- _WHAT YOU WILL DO_
- a) In the tribute to Sheila Bhalla, in what year did she and G.S. Bhalla join Panjab University?
- b) Copy from the tribute to Sheila Bhalla the part that opens with the words containing "Her writings are" and closes with "on September 5.".

- _EXERCISE PASSAGE_
=-=-=-=-=
Sheila Bhalla: A Committed Scholar and Activist

Her writings are indispensable for anyone interested in learning about the history of agrarian change and labour in modern India.
Sheila Bhalla. Photo: By arrangement

Professor Sheila Bhalla, professor emerita at the School of Social Sciences, JNU, a respected teacher, a labour economist of repute and a committed activist, passed away in Puducherry on September 5.

Canadian by birth, she was introduced to trade union activities early in her life by her father. She studied at the London School of Economics, where she met and married G.S. Bhalla, and decided to make India her home. Sheila and G.S. Bhalla joined the Panjab University in 1969, and after teaching there for about six years, moved to Jawaharlal Nehru University, where she became a member of the faculty of the newly established Centre for Economic Studies and Planning and he joined the Centre for Studies in Regional Development. She retired from the Centre for Economic Studies and Planning in 1992 and went on to become professor emerita. She was also associated for long with the Institute of Human Development as a visiting professor.

Sheila Bhalla had a remarkably multifaceted personality. She ran a large household which apart from  the two of them, their four children and an ailing mother-in-law, also included a constant stream of visitors comprising not just friends, colleagues and comrades but also a large number of relatives of G.S. Bhalla from Punjab.
=-=-=-=-=
[Collected data]
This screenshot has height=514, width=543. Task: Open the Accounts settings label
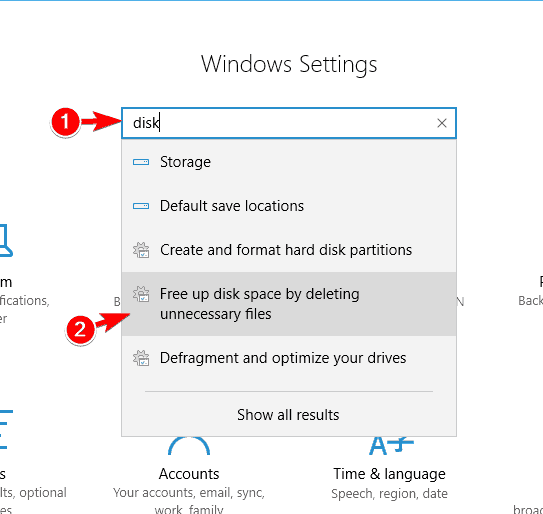click(189, 474)
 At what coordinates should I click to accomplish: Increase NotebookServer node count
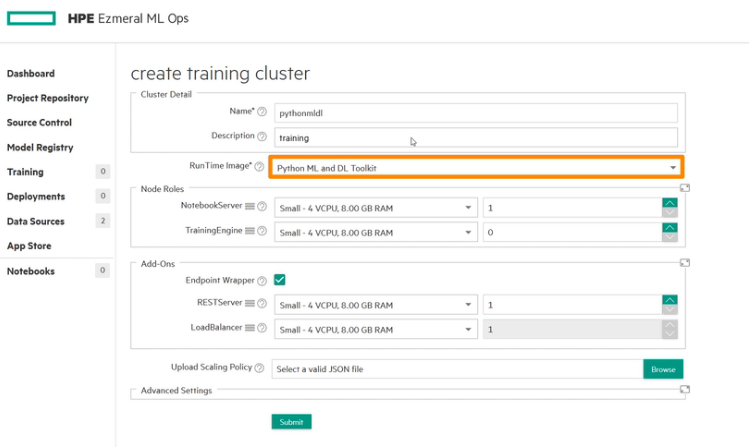tap(669, 203)
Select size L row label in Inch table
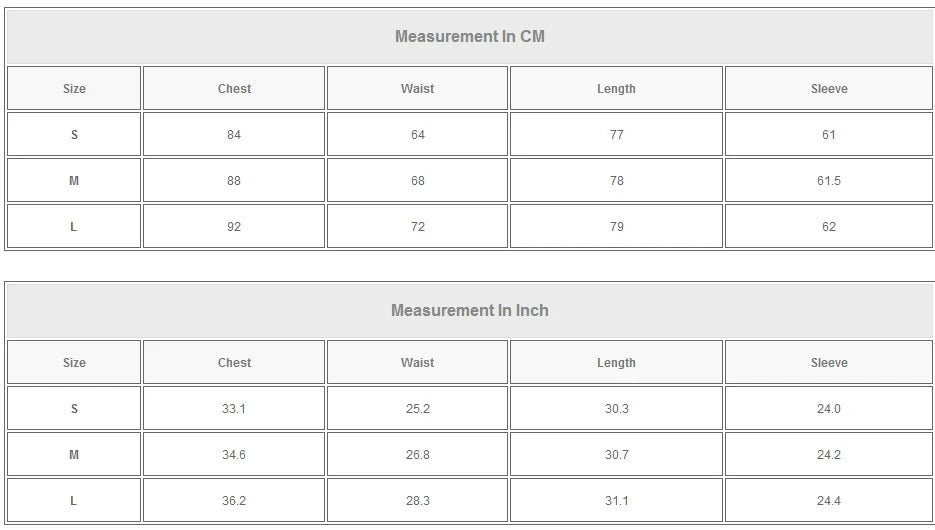Screen dimensions: 935x530 [74, 501]
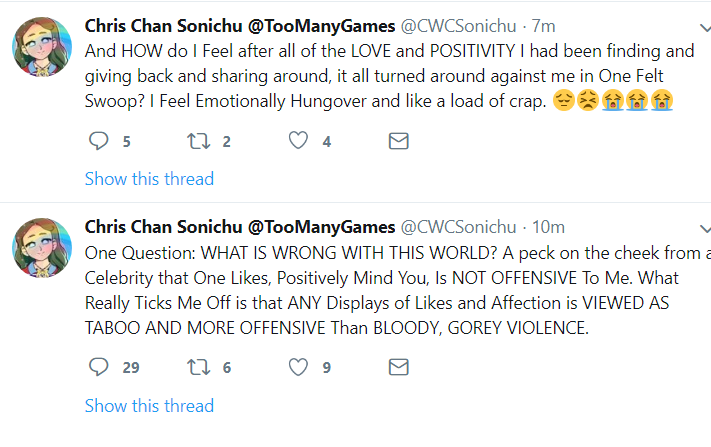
=-=-=-=-=
- _ANSWERS GIVEN_
- a) They joined Panjab University in 1969.

- b)
Her writings are indispensable for anyone interested in learning about the history of agrarian change and labour in modern India.
Sheila Bhalla. Photo: By arrangement

Professor Sheila Bhalla, professor emerita at the School of Social Sciences, JNU, a respected teacher, a labour economist of repute and a committed activist, passed away in Puducherry on September 5.